PROBLEMA DA RISOLVERE >>
Per ciascuna delle affermazioni seguenti, indica se concorda con il brano sulle anteprime toscane riportato più sotto. Rispondi sì o no e cita alla lettera le parole del brano che lo stabiliscono.
(a) Chi scrive ha partecipato agli assaggi di Chianti e Morellino.
(b) Le aziende del territorio si sono presentate in gran numero.
(c) Chi scrive dispone di dati che confermano una minore presenza di professionisti stranieri.

BRANO SCELTO >>
────────────────────

Considerazioni sparse dopo le anteprime toscane

Per motivi personali e con rammarico, ho dovuto saltare gli assaggi di Chianti, Morellino e della cosiddetta “Altra Toscana”, concentrati nelle giornate di domenica e venerdì, e ho quindi ripensato, al di là della qualità dei vini, agli aspetti che mi sono rimasti impressi nelle altre giornate dell’appuntamento enologico più importante della regione.
Cerco di procedere con ordine ma non garantisco la sintesi.

Partecipazione.
Le aziende del territorio sono state presenti in massa, con ben poche defezioni e, almeno numericamente, anche il fronte degli ospiti, intesi come stampa e buyer, ha riempito di volta in volta i locali messi a disposizione. Ho avuto la sensazione, solo la sensazione, non ho nessun dato a sostegno e potrei essermi sbagliato, di notare una presenza meno diffusa e incisiva di professionisti stranieri. Certo, la settimana non si conclude come in passato con i vini di Montalcino che costituivano un indubbio motivo di attrazione supplementare, ma almeno la concomitanza con Vinexpo a Parigi non si poteva evitare?

Le temperature di servizio.

────────────────────

[Record di localizzazione di parole ed elementi]

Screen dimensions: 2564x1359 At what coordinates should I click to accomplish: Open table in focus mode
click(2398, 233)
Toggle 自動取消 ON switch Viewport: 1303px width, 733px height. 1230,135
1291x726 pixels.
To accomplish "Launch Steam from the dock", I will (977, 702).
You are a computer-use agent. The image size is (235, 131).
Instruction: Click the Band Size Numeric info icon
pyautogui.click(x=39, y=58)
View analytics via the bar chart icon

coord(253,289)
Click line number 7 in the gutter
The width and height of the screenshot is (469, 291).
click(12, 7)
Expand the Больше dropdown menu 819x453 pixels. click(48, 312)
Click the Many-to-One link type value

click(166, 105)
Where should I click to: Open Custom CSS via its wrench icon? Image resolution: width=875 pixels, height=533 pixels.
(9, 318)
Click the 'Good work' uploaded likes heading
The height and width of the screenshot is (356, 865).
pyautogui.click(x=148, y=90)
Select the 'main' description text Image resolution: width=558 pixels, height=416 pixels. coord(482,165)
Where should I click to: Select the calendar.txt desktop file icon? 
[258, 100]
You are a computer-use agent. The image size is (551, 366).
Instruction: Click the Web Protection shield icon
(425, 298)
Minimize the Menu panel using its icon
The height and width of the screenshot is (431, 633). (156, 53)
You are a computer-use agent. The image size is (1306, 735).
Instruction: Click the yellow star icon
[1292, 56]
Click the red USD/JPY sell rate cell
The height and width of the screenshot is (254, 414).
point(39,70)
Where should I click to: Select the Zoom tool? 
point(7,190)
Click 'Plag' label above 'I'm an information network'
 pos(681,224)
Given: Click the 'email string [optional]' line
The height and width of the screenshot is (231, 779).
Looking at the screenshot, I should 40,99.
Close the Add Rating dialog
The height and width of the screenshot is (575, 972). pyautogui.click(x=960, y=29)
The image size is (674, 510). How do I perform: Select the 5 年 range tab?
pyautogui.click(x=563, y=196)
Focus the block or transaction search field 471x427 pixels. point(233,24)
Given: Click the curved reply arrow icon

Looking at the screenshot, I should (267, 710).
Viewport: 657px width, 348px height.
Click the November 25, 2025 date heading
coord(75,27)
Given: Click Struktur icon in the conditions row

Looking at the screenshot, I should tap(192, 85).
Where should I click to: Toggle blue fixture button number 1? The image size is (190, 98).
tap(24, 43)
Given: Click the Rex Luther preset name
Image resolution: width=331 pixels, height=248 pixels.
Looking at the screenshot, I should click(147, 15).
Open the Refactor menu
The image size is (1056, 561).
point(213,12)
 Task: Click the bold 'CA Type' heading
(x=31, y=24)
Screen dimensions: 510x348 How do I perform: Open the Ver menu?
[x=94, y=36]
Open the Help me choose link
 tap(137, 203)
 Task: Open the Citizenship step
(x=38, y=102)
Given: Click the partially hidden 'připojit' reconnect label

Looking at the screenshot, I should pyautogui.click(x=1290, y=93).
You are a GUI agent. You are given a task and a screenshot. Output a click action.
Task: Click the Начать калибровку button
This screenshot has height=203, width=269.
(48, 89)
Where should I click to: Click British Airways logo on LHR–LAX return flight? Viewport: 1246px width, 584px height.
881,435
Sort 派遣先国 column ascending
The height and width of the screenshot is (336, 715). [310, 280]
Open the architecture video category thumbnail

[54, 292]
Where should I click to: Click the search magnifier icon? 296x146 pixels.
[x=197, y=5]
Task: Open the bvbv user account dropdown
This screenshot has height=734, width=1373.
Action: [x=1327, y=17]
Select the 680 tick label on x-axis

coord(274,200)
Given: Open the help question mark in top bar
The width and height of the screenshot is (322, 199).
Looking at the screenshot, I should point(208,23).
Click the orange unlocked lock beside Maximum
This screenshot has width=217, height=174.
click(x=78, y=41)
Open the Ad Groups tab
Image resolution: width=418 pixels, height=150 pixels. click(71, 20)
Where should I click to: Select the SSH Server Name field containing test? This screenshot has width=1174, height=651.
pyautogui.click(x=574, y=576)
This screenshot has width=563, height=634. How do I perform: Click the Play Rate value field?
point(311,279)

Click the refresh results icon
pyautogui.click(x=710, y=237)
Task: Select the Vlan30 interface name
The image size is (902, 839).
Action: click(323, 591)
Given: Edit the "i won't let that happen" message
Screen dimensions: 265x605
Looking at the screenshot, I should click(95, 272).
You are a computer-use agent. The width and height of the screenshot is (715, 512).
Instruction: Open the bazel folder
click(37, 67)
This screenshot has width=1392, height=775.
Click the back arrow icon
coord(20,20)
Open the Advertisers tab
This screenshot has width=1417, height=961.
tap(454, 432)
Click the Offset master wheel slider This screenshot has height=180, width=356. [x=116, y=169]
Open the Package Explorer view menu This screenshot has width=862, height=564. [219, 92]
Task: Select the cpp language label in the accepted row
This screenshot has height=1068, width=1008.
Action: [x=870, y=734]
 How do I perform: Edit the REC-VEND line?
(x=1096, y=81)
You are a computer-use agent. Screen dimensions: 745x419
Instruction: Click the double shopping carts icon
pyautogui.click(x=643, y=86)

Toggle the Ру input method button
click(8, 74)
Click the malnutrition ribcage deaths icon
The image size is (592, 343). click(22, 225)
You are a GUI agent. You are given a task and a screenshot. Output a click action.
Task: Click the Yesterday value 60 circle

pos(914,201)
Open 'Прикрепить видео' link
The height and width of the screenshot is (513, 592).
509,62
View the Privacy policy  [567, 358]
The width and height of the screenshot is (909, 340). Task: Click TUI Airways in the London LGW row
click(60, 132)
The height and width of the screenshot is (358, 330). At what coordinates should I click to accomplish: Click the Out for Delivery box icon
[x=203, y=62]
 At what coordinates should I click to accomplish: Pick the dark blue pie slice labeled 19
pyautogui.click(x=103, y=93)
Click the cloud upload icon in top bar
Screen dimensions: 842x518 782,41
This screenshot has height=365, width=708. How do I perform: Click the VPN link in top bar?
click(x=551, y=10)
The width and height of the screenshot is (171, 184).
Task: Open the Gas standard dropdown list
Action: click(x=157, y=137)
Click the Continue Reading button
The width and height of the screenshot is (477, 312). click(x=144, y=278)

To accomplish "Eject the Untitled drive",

────────────────────

SOLUZIONE DELL'ESERCIZIO >>
(a) No: "ho dovuto saltare gli assaggi di Chianti, Morellino e della cosiddetta “Altra Toscana”".
(b) Sì: "Le aziende del territorio sono state presenti in massa, con ben poche defezioni".
(c) No: "non ho nessun dato a sostegno e potrei essermi sbagliato".